Highly recommended reading to any coach, teacher, business and/or organization! Great for anyone looking for the facts - principles to make yourself or your organization even more success and/or reach pinnacle - optimal performance. A wonderful Dwight Eisenhower quotation begins the text: "What counts is not necessarily the size of the dog in the fight--it's the size of the fight in the dog." Chapter 1 is an introduction to the art of competing, then cited parachutist and ballroom dance competitions are discussed. Roughly, that "The inescapable conclusion is that years and years of practice are not, automatically, enough" (p.9) To win, become successful in any endeavor; "In addition to the deliberate practice, success also depends on how well people compete" (p.9). Basically, the main point introduces the fact that "In addition to the deliberate practice, success also depends on how well people compete," for this "hangs on how well they handle that psychoendocrine stress response, manage it, and even harness it" (p.9). The text's many examples show "that everyone has that stress response, but we can interpret it differently, which drastically affects our performance" (p.9). The winner (even if both had over a decade of practice) is not necessarily the best expert, but the one who competes better!

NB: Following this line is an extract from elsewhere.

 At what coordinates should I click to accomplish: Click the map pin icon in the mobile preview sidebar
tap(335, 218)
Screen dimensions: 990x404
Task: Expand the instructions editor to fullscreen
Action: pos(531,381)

Mind-boggling content that ranges from military training, education (test taking), sports, political campaigns and much more. My favorite lesson: "Gain orientation pushes you to take risks to get something you don't already have," while "Prevention-orientation pushes you to avoid danger" (p.134). Excellent content, my favorite chapter is "The Difference between Winning and Not losing," and/or Chapter 7; pages 129-148. Best highlight: "When gain-oriented, you're driven by a desire to succeed; when prevention-oriented, you're driven by a fear of failure" (p.144). Further, "When playing to win, you perceive ties as a loss; when playing not to lose, ties are satiating" (p.144). "Overall, a gain-orientation--playing to win--sustains those during competition" (p.144). It is a fact that "Gain-oriented people are more likely to persevere: as long as they have a fighting chance, they are never willing to admit defeat" (p.144). Yet, "The prevention-focused, however, are more likely to lose their motivation to compete along the way," so "Instead of persevering, they are perseverating -- obsessing on their mistakes until they wonder if it's worth continuing on" (p.144).

Overall, a phenomenal nonfiction book! The main inference being that competition is good, healthy and/or fosters and environment that leads to success. Scientific examples on the who, what, when, why, or how on why the "Top Dog," or successful people do in fact succeed is analayzed in depth with scientific studies. Fantastic in depth analysis of what makes a champion.